An interested party may be directly or indirectly affected by the issue or matter in contention to qualify as an interested party. An interested party may also be defined as a party who has a recognizable stake in the outcome of a matter before a court, but may not be directly involved in the litigation process. (Underlining mine). In distinguishing who is an interested party as opposed to a necessary party, two steps may be considered:

  1. There must be a right to some relief against the party in respect of the matter involved in the proceedings in question; and
  2. It should not be possible to pass an effective decree in the absence of that party. (as per Deputy Commissioner, Hardoi v Rama Krishna, AIR 1953 SC 521).

Further, an interested party may not necessarily be bound by the results of the case and also whose presence would not necessitate the complete and effectual settlement of the matter. The instant party may, however, given the wide discretion given to the courts in determining ‘all questions involved in the cause or matter’, be defined to also include:

“A party who, being closely connected to a lawsuit, should be included in the case if feasible, but whose absence will not require dismissal of the proceedings.’ (as per Willmer, J in Miguel Sanchez & Compania S.L v Owners of “The  Result” (Nello Simoni Ltd., Third Party) “The Result” (1958) 1 All ER 839 at p. 845).

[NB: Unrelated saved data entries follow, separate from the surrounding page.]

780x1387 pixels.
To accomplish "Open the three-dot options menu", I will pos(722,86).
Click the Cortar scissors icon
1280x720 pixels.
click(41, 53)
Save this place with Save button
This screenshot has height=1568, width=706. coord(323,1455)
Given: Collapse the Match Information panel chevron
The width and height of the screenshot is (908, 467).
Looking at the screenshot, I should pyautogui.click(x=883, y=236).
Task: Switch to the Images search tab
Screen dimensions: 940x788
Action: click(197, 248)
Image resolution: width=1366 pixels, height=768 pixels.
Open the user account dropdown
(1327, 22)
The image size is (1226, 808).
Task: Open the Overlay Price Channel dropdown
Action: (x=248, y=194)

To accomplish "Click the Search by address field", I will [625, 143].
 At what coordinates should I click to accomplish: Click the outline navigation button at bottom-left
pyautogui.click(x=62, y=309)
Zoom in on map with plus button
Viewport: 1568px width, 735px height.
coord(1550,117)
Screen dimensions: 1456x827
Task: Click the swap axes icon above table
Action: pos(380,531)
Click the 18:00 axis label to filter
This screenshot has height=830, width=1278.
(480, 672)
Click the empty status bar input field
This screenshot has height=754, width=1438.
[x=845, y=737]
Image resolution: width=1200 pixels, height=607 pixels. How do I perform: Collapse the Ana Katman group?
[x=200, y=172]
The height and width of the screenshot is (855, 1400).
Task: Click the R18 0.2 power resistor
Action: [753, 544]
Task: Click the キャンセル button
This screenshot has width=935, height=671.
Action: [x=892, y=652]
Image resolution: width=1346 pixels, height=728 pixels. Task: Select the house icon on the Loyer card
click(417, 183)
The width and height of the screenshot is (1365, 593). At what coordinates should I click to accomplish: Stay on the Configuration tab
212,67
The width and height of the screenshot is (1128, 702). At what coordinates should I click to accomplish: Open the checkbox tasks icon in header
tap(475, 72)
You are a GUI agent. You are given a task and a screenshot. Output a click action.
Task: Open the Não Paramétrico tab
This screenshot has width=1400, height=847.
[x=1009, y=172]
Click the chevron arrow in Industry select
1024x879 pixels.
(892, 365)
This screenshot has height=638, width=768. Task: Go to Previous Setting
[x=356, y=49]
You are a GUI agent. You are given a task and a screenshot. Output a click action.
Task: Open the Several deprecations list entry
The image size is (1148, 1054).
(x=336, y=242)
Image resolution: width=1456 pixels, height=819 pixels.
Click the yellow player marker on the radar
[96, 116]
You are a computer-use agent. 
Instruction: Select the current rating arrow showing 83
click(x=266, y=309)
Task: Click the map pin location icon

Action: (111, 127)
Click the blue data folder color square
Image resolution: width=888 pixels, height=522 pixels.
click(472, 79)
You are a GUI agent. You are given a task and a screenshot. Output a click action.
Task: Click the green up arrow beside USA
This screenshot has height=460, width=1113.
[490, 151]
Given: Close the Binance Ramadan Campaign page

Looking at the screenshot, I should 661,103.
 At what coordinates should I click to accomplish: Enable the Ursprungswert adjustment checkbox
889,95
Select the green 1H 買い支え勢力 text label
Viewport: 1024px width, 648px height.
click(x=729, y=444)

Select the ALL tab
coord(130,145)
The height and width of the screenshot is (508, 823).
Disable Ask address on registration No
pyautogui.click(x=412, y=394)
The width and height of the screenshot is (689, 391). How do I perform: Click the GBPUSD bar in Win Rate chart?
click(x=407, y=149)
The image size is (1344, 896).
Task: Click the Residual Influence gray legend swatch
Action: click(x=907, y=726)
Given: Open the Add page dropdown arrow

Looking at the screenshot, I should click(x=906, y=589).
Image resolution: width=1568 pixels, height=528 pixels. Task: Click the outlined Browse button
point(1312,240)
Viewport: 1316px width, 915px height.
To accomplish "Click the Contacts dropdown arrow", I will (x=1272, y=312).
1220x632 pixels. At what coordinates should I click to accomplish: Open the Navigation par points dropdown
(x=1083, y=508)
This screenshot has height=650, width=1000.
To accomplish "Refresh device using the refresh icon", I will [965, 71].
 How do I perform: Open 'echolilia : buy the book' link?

However, the courts in determining an interested party to a suit will not just add or invite anyone as amicus curiae to assist the court but someone who has an interest, or a legal interest in the matter. In allowing an appeal in which the High Court had determined a party as an interested party, Greene, J observed in Re I. G Farbenindustrie AG Agreement[1] at p. 529 that;

“While accepting the view that Boot’s interest is merely a commercial interest, Morton, J was very much impressed by the fact that that it was desirable that the court should have before it somebody to argue that point. With all respect to him that did not give him jurisdiction to call in somebody to argue it for him as a sort of amicus curiae and add as a party to the action somebody to the action who has no legal interest in the result of it.” (Underlining mine).

Have the applicants shown that they have a legitimate interest in the matter?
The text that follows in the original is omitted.